{38} Спектаклем, в котором я впервые встретилась с режиссурой Станиславского, было «Горе от ума». Режиссер — Станиславский, Чацкий — Качалов! Конечно, я не пропускала ни одной репетиции. Поначалу все мое внимание было приковано к Василию Ивановичу. С волнением следила я за тем, как от репетиции к репетиции превращался он в Чацкого. Это происходило постепенно, незаметно, подобно тому, как кирпич за кирпичом вырастает в один прекрасный день большое здание. На первых репетициях Качалов ходил по сцене своей обычной размашистой походкой, часто рассеянный, пропускал монологи, как бы думая о чем-то своем. Но постепенно со сцены стал звучать грибоедовский стих, менялись движения, жесты становились мужественными, собранными, и скоро стало казаться, что даже свободный пиджак Качалова приобрел новую строгую линию. Это таинственное преображение было необыкновенно волнующим.

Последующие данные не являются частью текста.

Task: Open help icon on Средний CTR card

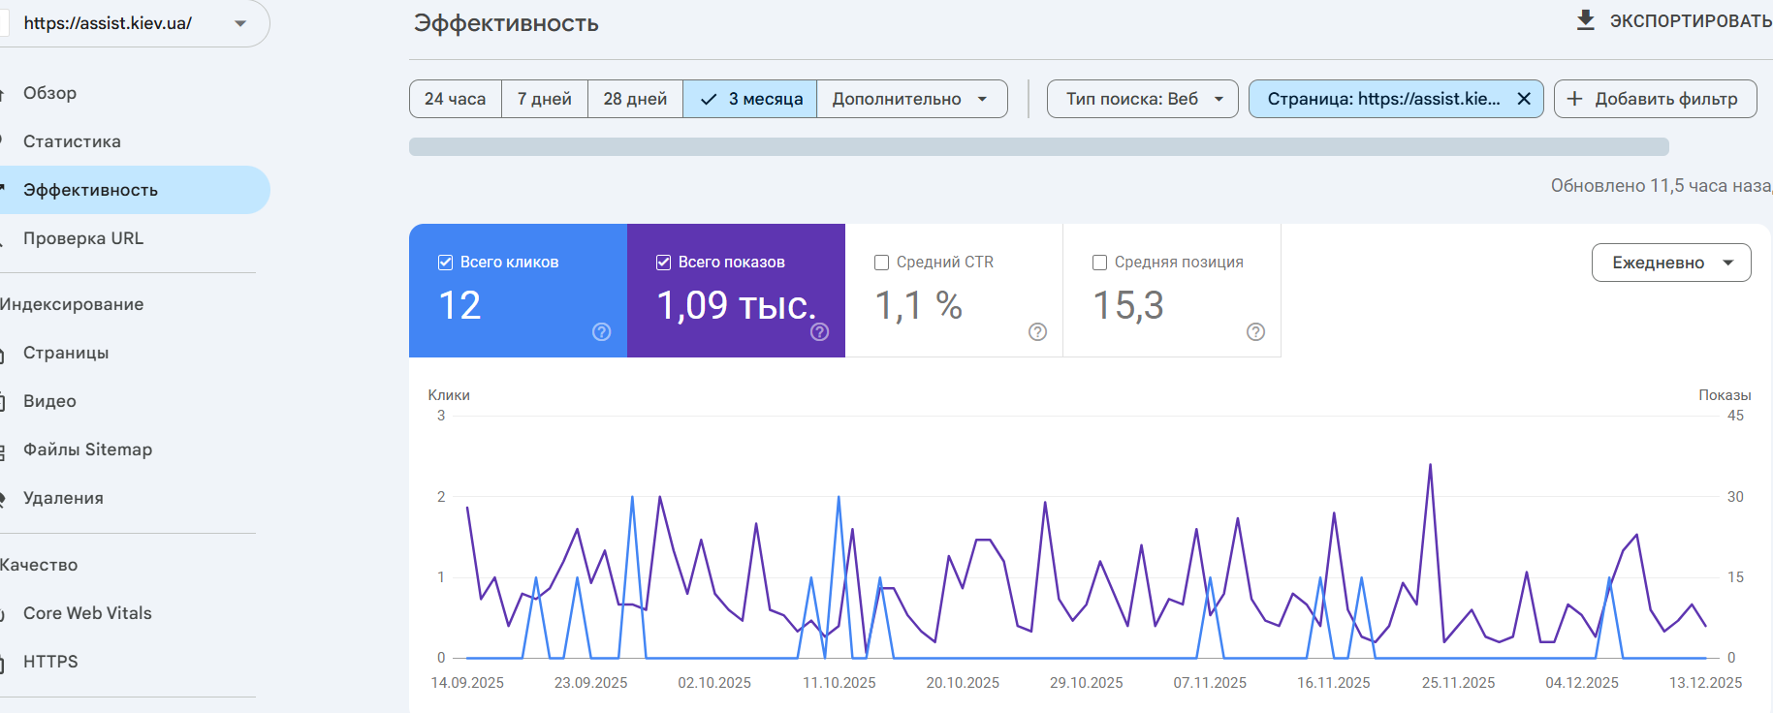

Я не буду говорить о режиссерском решении «Горя от ума». Об этом написано много. Мне хочется рассказать здесь только о том, как работал Станиславский над сценой бала, в которой я участвовала. Я не знаю другой массовой сцены в Художественном театре, которая была бы поставлена с таким совершенным чувством стиля, с таким ощущением эпохи. В ней поражало все: необыкновенная изобретательность Станиславского, его фантазия, тщательность в отработке мельчайших деталей. Станиславский добивался сам и требовал от актеров, чтобы зрители не просто увидели фамусовскую Москву, но и почувствовали ее атмосферу.

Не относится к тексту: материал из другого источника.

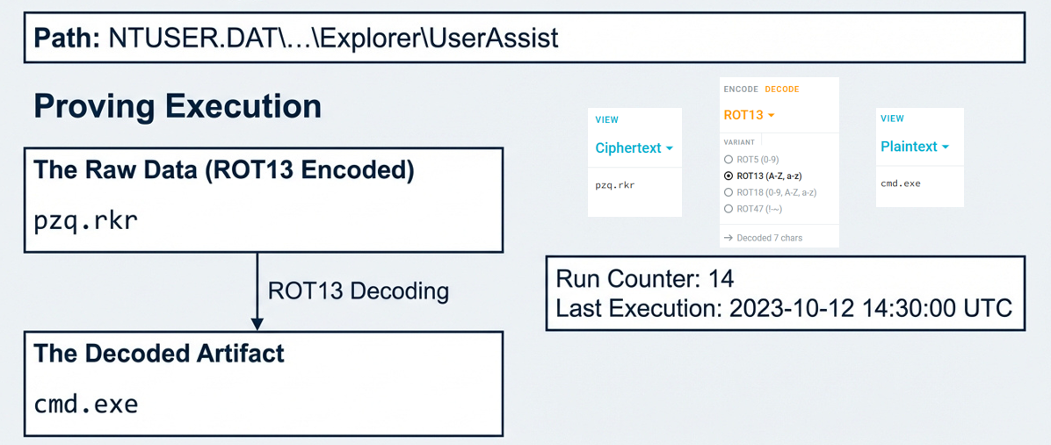Switch to the ENCODE tab

pyautogui.click(x=740, y=90)
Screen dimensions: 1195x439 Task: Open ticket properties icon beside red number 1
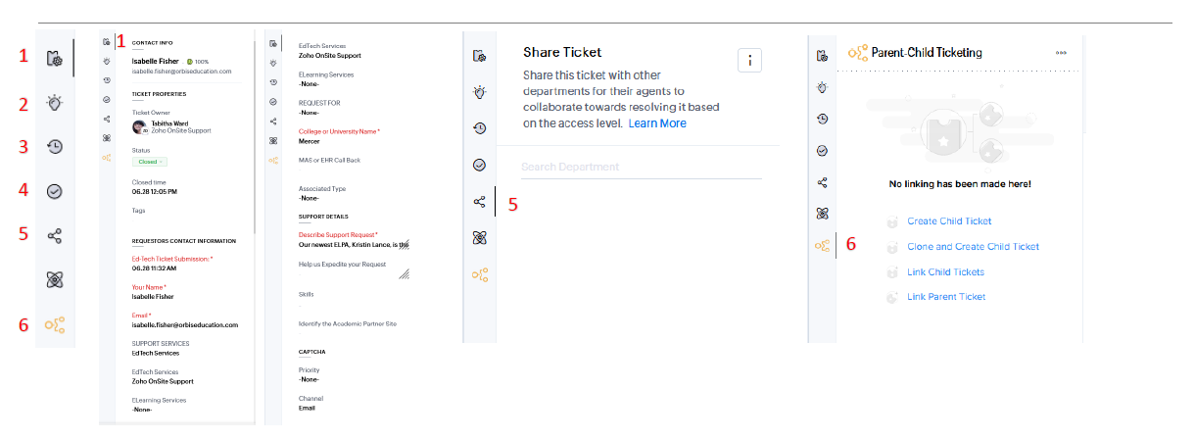(55, 60)
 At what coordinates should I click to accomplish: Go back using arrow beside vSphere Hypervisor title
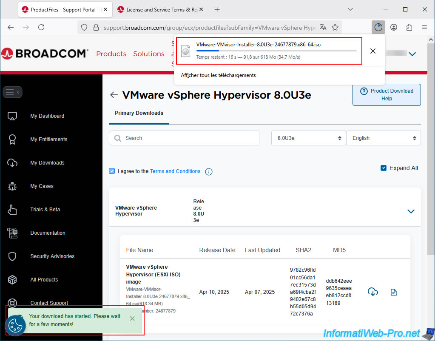click(x=114, y=95)
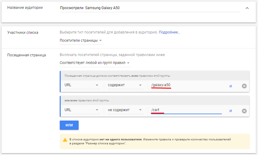The image size is (258, 155).
Task: Open the URL dropdown in the first rule
Action: coord(82,85)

В это время я еще не преодолела своего страха перед Константином Сергеевичем, и на первой репетиции бала, где я должна была выходить «дочкой толстой дамы», увидев, что Станиславский сам размечает выходы, почувствовала, что ни за что не смогу выйти на сцену. Тщетно за кулисами помощник режиссера старался вывести меня из столбняка. Я продолжала стоять на месте, словно приросшая к полу, с ужасом понимая, что эта злосчастная репетиция может оказаться для меня последней. Положение спас Качалов. Он подошел ко мне и, тихонько взяв за плечи, подтолкнул к двери. Я очутилась на сцене, сразу пришла в себя и уже спокойно по указанию Константина Сергеевича заняла свое место рядом с толстой «мамой».

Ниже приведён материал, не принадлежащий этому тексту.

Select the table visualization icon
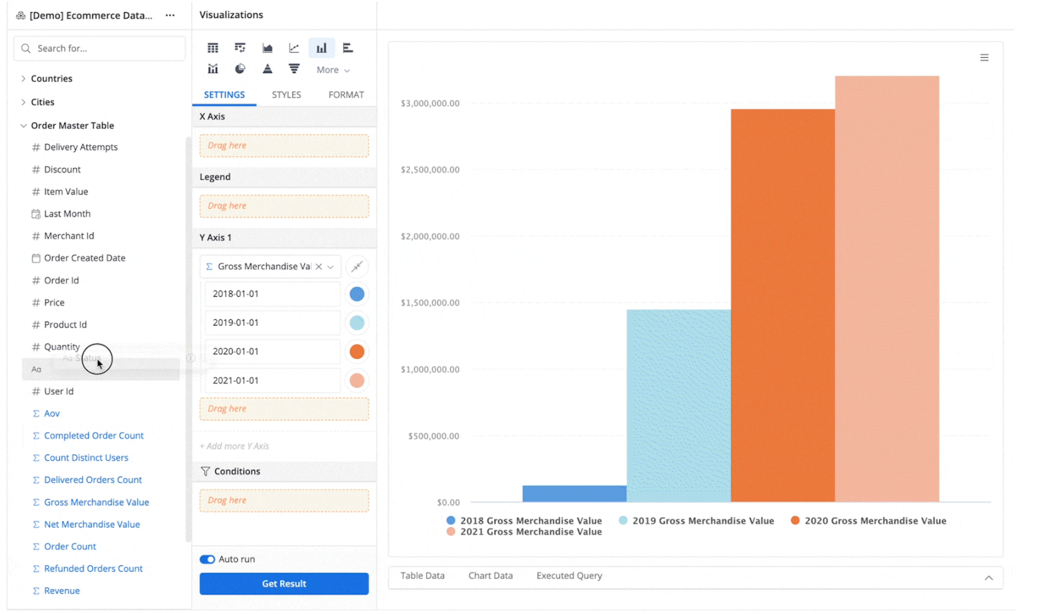 (213, 48)
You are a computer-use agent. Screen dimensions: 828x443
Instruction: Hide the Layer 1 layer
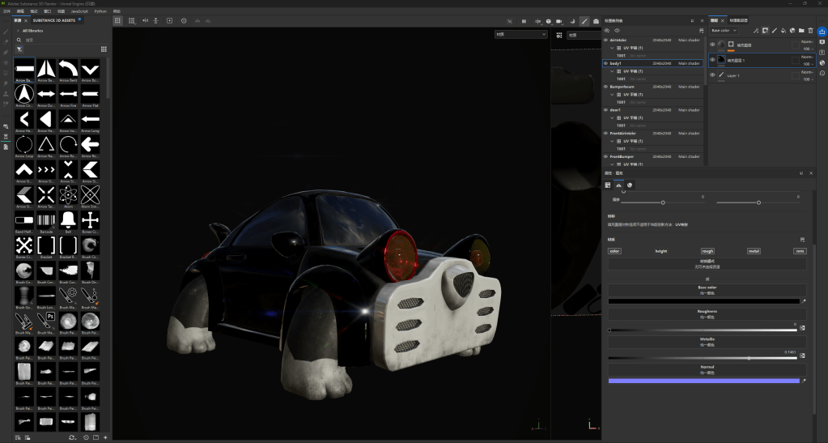(x=712, y=75)
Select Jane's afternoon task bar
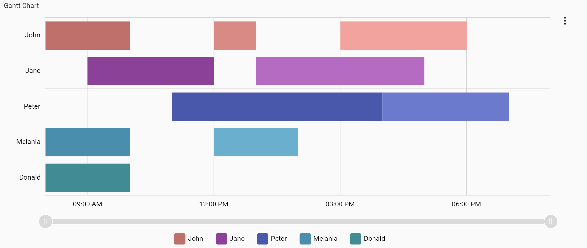Screen dimensions: 587x248 point(340,71)
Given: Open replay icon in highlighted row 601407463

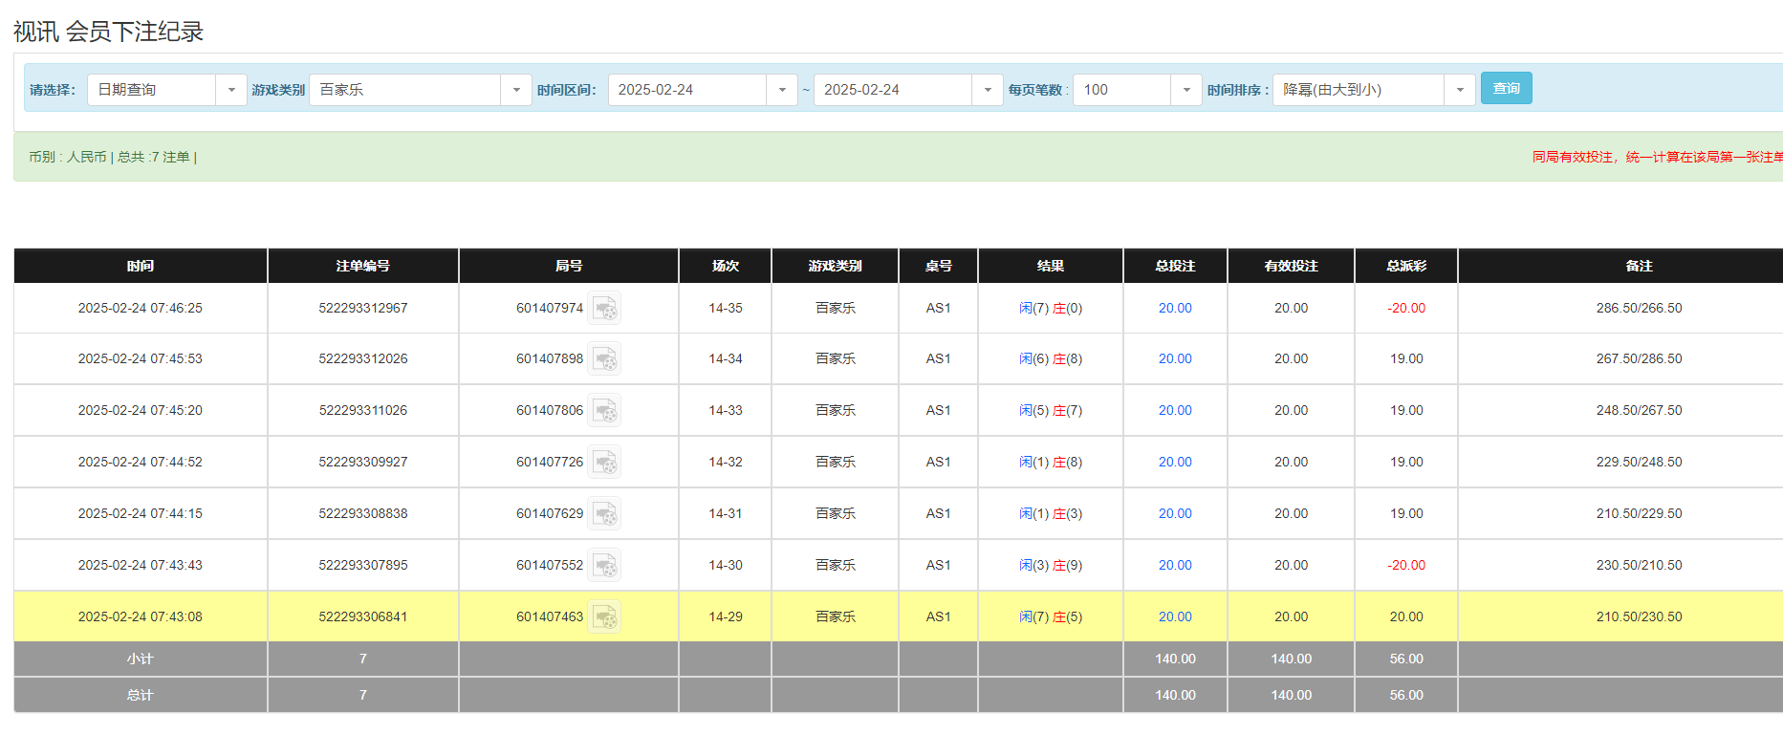Looking at the screenshot, I should pos(604,617).
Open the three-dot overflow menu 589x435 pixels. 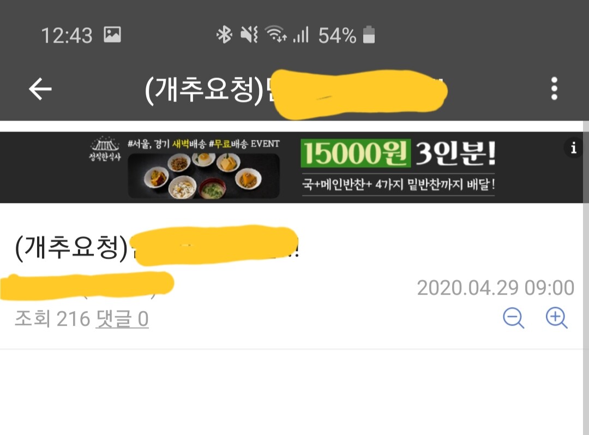554,89
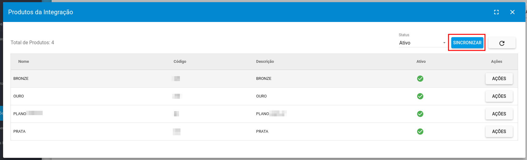Screen dimensions: 527x160
Task: Close the Produtos da Integração dialog
Action: point(512,12)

Замечательной находкой Константина Сергеевича была пауза перед выходом Хлестовой, когда в течение нескольких минут (на сцене это огромное время) раздавался только легкий шелест французской речи, переплетаясь то с внезапно вспыхнувшим лукавым смехом, то с позвякиванием ложечек в крошечных кофейных чашечках или с неожиданно врывающимся звоном гусарских шпор. Добиваясь от этого эпизода особого звучания, которое он называл по-французски sonfilé, Константин Сергеевич предложил всем участникам, в том числе и Германовой, игравшей Софью, выучить какое-нибудь французское стихотворение или басню. Пользуясь словами этих стихотворений, мы должны были вести оживленный светский диалог. Сейчас может показаться почти невероятной {39} тщательность, с какой Станиславский и блистательно владевший французской речью Стахович добивались от нас точности и изящества фразировки, интонаций, изысканного произношения, которым гордилась грибоедовская Москва. Результат этой кропотливой работы был великолепен. В сцене, где не было ни одного грибоедовского слова, жила и звучала грибоедовская эпоха.